### Work task
Please find the number of lines in the material below where the string "Select" occurs, and give only that number.

### Provided data

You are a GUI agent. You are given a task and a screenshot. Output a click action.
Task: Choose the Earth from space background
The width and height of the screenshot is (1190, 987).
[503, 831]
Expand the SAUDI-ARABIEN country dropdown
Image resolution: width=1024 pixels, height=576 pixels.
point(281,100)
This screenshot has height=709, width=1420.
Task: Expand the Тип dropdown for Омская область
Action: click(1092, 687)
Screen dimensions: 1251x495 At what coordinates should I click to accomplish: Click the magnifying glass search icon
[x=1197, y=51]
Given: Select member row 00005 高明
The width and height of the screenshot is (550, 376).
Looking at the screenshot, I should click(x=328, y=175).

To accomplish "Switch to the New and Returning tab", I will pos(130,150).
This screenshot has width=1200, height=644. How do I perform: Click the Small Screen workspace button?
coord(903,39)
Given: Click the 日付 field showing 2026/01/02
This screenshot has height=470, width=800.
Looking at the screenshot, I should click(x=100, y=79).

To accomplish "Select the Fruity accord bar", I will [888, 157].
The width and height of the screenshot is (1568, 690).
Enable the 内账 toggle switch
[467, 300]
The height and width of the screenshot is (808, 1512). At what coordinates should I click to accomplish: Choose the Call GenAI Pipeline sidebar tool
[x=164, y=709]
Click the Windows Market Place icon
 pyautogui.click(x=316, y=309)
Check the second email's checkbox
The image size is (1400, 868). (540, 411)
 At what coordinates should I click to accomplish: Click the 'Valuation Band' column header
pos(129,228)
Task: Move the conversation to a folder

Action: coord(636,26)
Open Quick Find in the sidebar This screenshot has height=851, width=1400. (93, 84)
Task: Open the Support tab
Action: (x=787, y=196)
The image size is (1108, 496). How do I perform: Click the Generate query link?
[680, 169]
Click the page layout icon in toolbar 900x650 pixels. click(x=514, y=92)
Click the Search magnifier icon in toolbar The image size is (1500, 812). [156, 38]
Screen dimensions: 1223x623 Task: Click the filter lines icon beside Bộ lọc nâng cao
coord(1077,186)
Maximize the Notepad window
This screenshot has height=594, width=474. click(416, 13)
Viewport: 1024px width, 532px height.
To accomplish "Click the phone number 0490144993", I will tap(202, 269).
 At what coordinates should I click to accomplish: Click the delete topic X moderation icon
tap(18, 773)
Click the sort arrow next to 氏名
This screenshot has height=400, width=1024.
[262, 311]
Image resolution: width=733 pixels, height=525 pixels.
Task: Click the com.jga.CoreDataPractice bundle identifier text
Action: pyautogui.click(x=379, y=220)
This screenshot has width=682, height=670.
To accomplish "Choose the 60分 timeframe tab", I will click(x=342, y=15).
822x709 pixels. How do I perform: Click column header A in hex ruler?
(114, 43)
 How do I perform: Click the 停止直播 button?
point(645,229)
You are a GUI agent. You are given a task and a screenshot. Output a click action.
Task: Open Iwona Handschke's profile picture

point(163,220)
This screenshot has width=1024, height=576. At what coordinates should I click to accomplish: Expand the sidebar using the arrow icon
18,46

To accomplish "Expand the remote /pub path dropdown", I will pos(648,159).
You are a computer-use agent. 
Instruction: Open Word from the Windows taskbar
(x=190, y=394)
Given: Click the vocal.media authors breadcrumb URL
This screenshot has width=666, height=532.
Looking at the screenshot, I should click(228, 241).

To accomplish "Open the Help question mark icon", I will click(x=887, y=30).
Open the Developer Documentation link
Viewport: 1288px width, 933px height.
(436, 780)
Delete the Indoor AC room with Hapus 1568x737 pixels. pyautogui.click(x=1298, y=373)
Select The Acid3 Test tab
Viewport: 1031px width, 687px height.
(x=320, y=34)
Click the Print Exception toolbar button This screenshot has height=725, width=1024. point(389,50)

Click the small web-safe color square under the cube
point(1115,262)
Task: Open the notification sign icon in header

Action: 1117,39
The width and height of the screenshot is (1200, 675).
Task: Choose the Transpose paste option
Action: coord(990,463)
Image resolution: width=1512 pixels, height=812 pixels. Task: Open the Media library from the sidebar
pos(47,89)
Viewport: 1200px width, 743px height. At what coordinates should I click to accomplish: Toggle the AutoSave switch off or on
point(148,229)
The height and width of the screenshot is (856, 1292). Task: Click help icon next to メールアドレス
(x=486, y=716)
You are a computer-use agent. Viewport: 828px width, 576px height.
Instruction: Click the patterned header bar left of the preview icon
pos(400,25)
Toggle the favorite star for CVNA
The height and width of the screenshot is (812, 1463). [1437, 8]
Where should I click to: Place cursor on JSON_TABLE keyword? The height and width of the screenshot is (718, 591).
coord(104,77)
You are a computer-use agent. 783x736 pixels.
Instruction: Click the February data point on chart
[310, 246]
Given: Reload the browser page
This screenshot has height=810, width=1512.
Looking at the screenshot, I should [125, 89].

### Finished task
3